Deposit Money Banks (DMBs) in Nigeria may have stopped issuance of Letters of Credit (LC), as the dearth of foreign exchange (FX) persists in the financial market, BusinessDay investigation reveals.

Nigeria is dependent on imports, which banks facilitate via the opening of letters of credit. The customer typically repays these after imports are sold; the customer therefore earns naira, and then approaches the bank to source FX from the CBN (or goes to the black market), with which the correspondent bank is repaid.

With the CBN struggling to provide sufficient FX to meet importers’ FX demands and banks prevented from accepting FX deposits, not only have importers been unable to repay their obligations, they have also struggled to keep afloat – among them are import-dependent manufacturers.

The implication of this is that businesses are beginning to crumble with the attendant job losses, which trickle down to high rate of poverty.

The development brought about uncertainty in the FX market with the attendant negative impact on naira, which has continued to depreciate at the autonomous market.

Consequently, the margin between the official and parallel market is creating incentive for round tripping or speculation.

But because the CBN cannot supply much needed FX, banks find it difficult to meet demand of customers in their quest for importation of basic items into the economy.

Investigation shows that firms that are suffering from importation of raw materials as a result of banks not issuing letters of credit have resorted to restructuring of operations, resulting to job losses.

Analysts say some of the antidote to this development is liberalisation and devaluation of the naira to narrow margin and make FX available for import dependent economy.

According to Adesoji Solanke, a banking analyst at Renaissance Capital, as importers have struggled to access FX, the Nigerian banks have used their FX liquidity to settle with the correspondent banks (given the LCs are guarantees), in anticipation of the CBN providing liquidity.

Feedback from the banks remains that the CBN has been unable to meet FX demand, with estimates of the backlog at $2 – $5 billion and rising. The banks have therefore significantly slowed the issuance of new LCs, further hurting the general commerce and manufacturing sectors.

“With the CBN maintaining the view that the backlog of FX demand is largely speculative, it has requested that the correspondent banks submit a list of outstanding obligations, although we understand it has been unable to fully meet this FX demand,” he said in a report.

Ituah Ighodalo, a Lagos-based financial analyst, in telephone chat, said: “Banks not issuing LCs as a result of scarce FX is a temporary measure to shore up naira and build foreign reserve. Very soon it will open up a bit.”

The immediate measure is for the government to start import restriction to only essential items, he said, saying the long-term measure is to increase production capacity.

Olutola Oni, analyst at WSTC Financial Services Limited, said: “We believe the banking sector can deepen its role of financial intermediation to support businesses and economic recovery.

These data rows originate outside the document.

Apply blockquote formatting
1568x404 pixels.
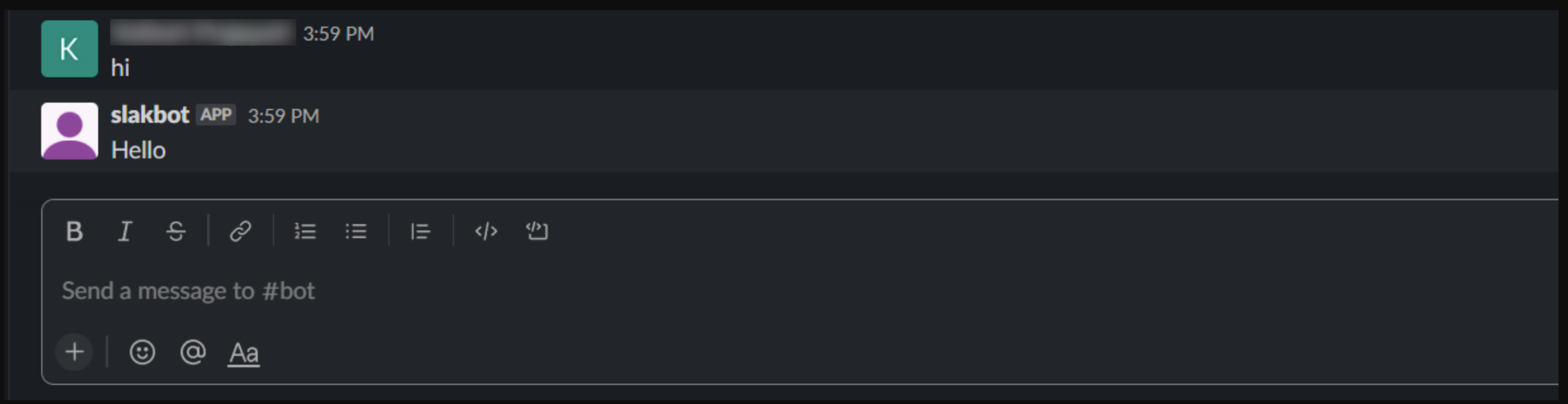point(420,232)
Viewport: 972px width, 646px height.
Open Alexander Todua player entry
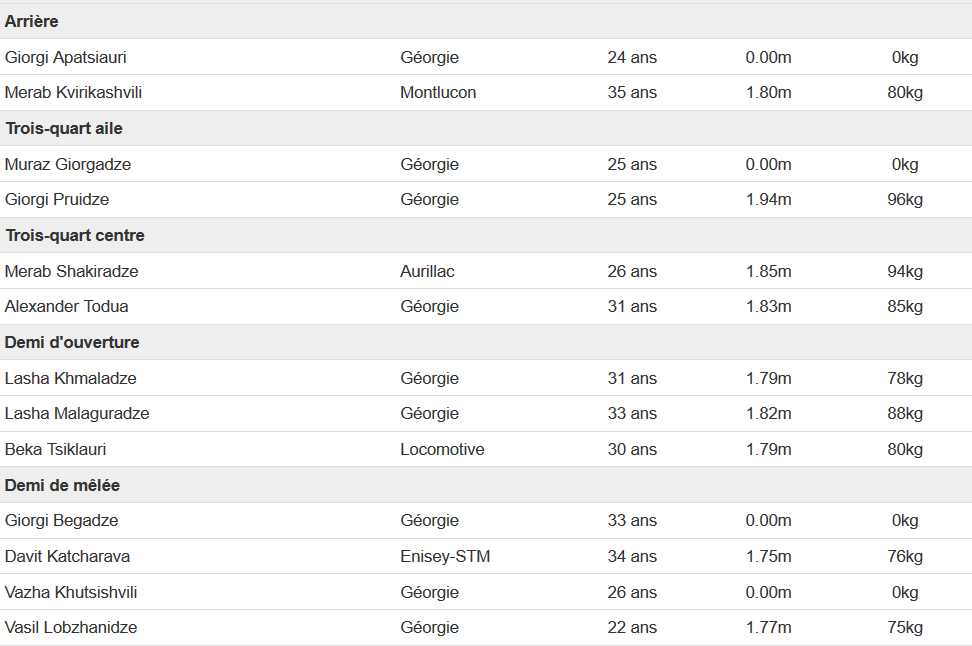pyautogui.click(x=66, y=306)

Also, we believe the government should provide and support a market-friendly economic environment that will encourage investments. We consider this vital for economic activities to thrive.”

“Banks could not open LCs for their clients as they use to do because there is no FX to back it up, which means reduced income for the industry. Credit to clients also shrank as the economic growth slows down,” Agbola Bolade, executive director, Cash Craft Asset Management, said in an emailed response.